CA Court Orders CFPB to Continue Requesting Funds to Operate
A California federal court recently granted the plaintiffs’, three nonprofit organizations relying on CFPB-provided information, summary judgment in a case filed against the CFPB and its director (CFPB) based on the director’s failure and refusal to properly request funds for operations from the Federal Reserve. The CFPB alleged, based on an Office of Legal Counsel (OLC) memo, that the CFPB director cannot request operational funds from the Federal Reserve unless the director first determines that the Federal Reserve has the “combined earnings” sufficient to fund the CFPB.
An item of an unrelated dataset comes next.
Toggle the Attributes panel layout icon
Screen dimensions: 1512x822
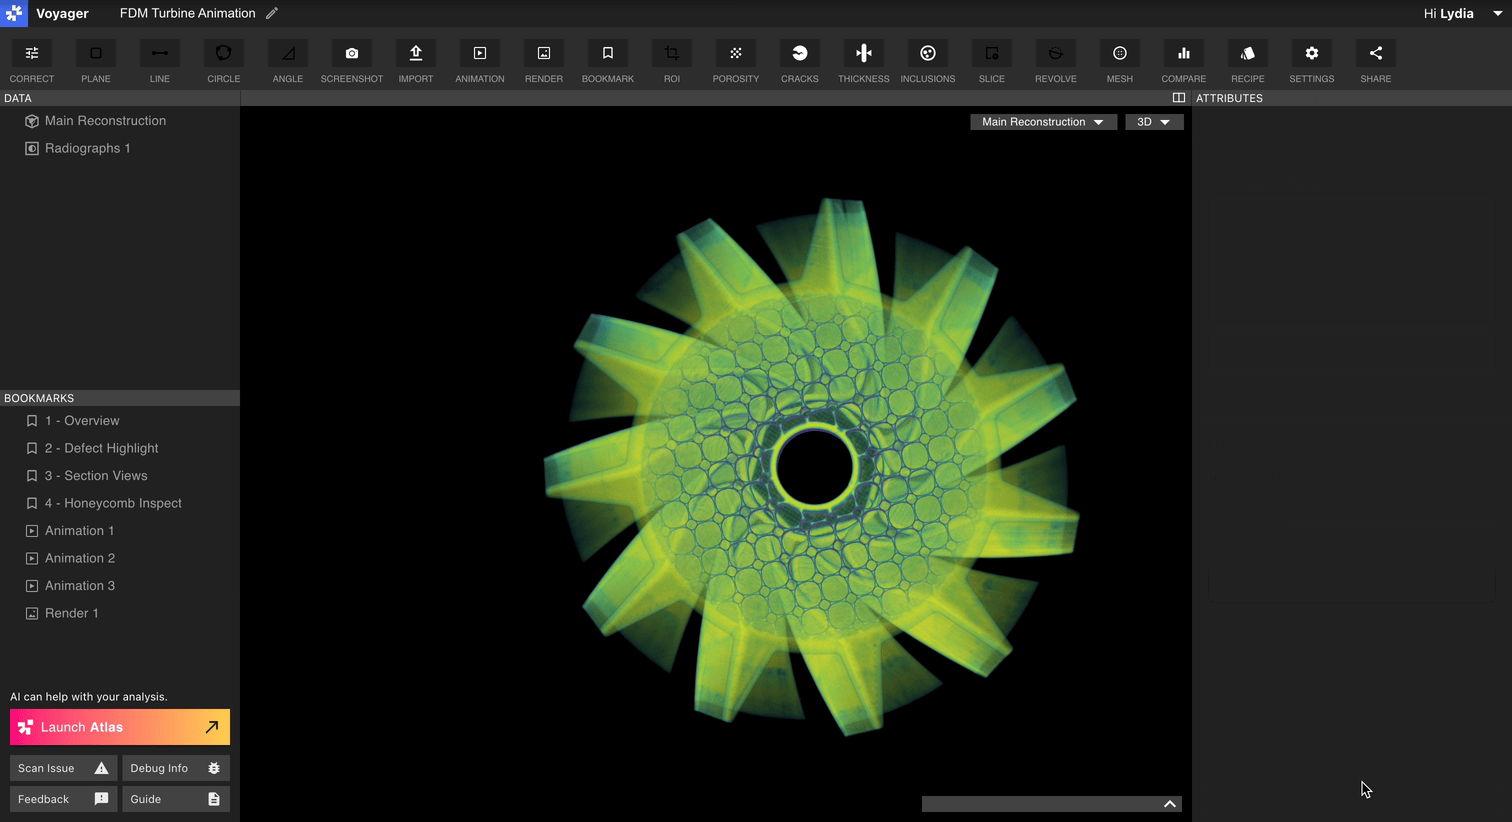click(1179, 98)
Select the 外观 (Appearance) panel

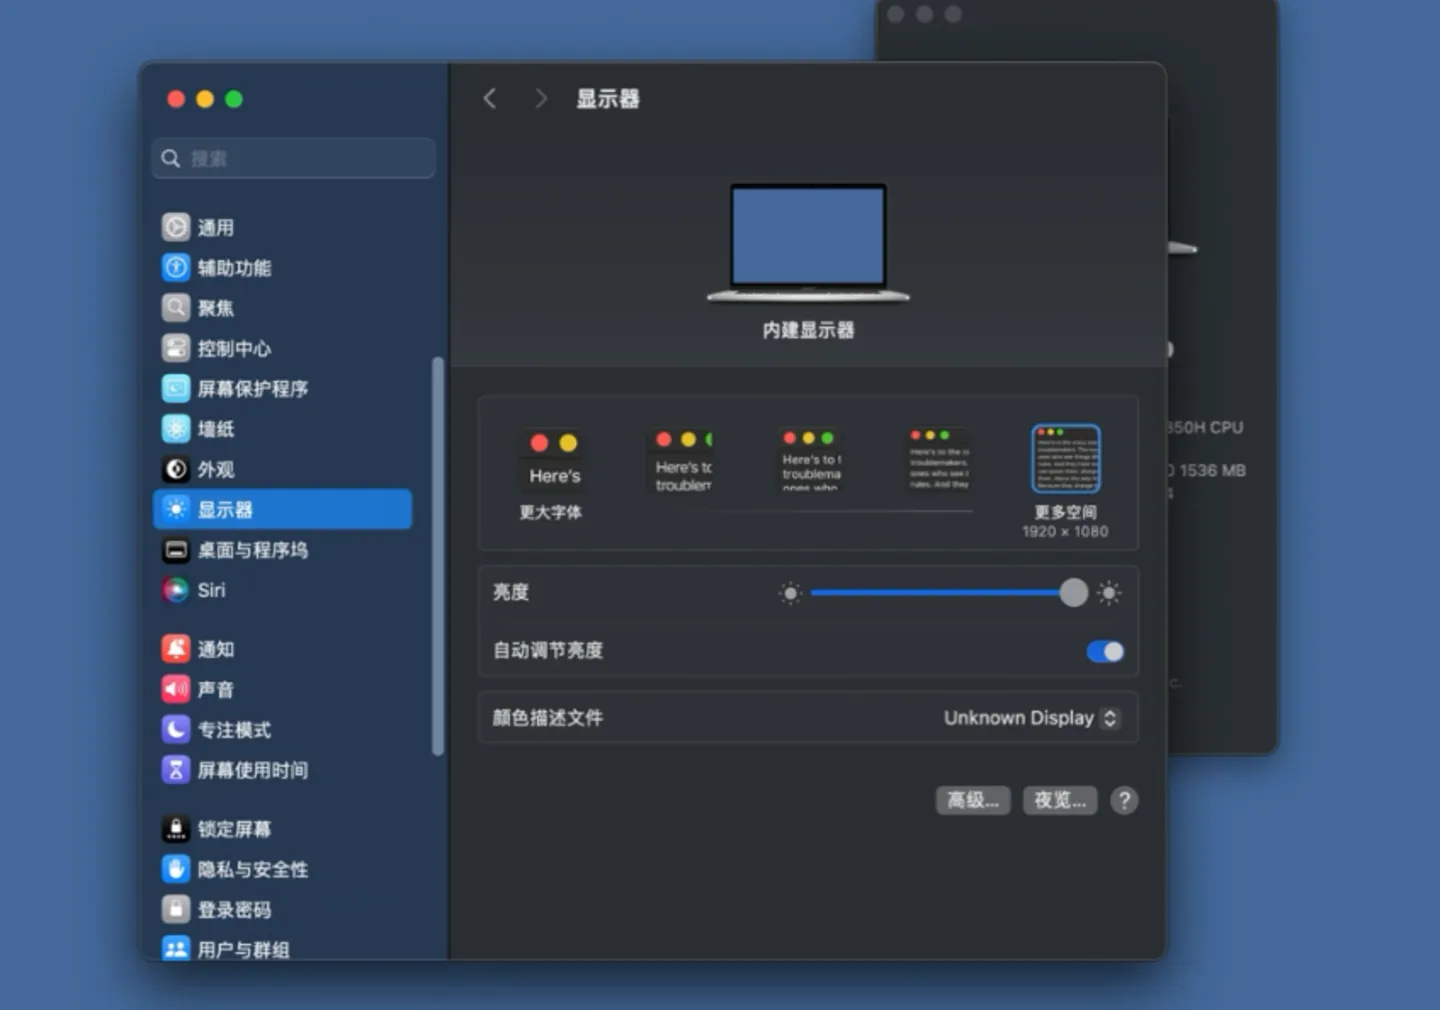click(x=215, y=469)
As threshold issues, the CFPB argued: (i) that the case was moot because the CFPB requested and received funding recently; (ii) that the plaintiffs lacked standing because “informational injury” is deficient; (iii) failure to join a required party, the Federal Reserve; and (iv) that the same issue is pending under NTEU v. Vought litigation in D.C. district court. The court did not find these to be barriers to this case moving forward. First, it found that this case presented a live controversy because there was a “reasonable expectation” that the CFPB would engage in the same conduct, not requesting funding, in the future. Second, the court found standing and noted that there was substantial risk that the CFPB would not fulfill its duties to produce the information that the plaintiffs would be injured without – HMDA data and consumer complaint process data. Third, the court did not find joinder of the Federal Reserve necessary to the plaintiffs’ relief. Fourth, it found that there was no “substantial overlap” between this litigation and the NTEU litigation.
As to the merits of the case, the court found that the CFPB’s failure to request funding was an “agency action,” and that this “agency action” was final because the OLC memo that the CFPB adopted was the CFPB’s “working law.” The court, then, interpreted 12 U.S.C. § 5497, the section of the Dodd-Frank Act (Act) detailing the CFPB’s funding. It found that, while the statute did not specify which party was to request funds for the CFPB – the CFPB or the Federal Reserve – the best reading of the statute requires the CFPB to request the funding from the Federal Reserve. The court also found that the CFPB director does not have the authority to decide the Federal Reserve’s “combined earnings.” Last, the court analyzed the meaning of “combined earnings” finding that, based on congressional intent and the Federal Reserve’s practices during the Act’s passage, the CFPB’s definition of “combined earnings” was incorrect.
Ultimately, the court found that the CFPB acted “arbitrarily, capriciously, and contrary to law” under the Administrative Procedures Act when it refused to request funding based on the OLC memo, and the court ordered the CFPB to continue to request funding from the Federal Reserve, as required under 12 U.S.C. § 5497.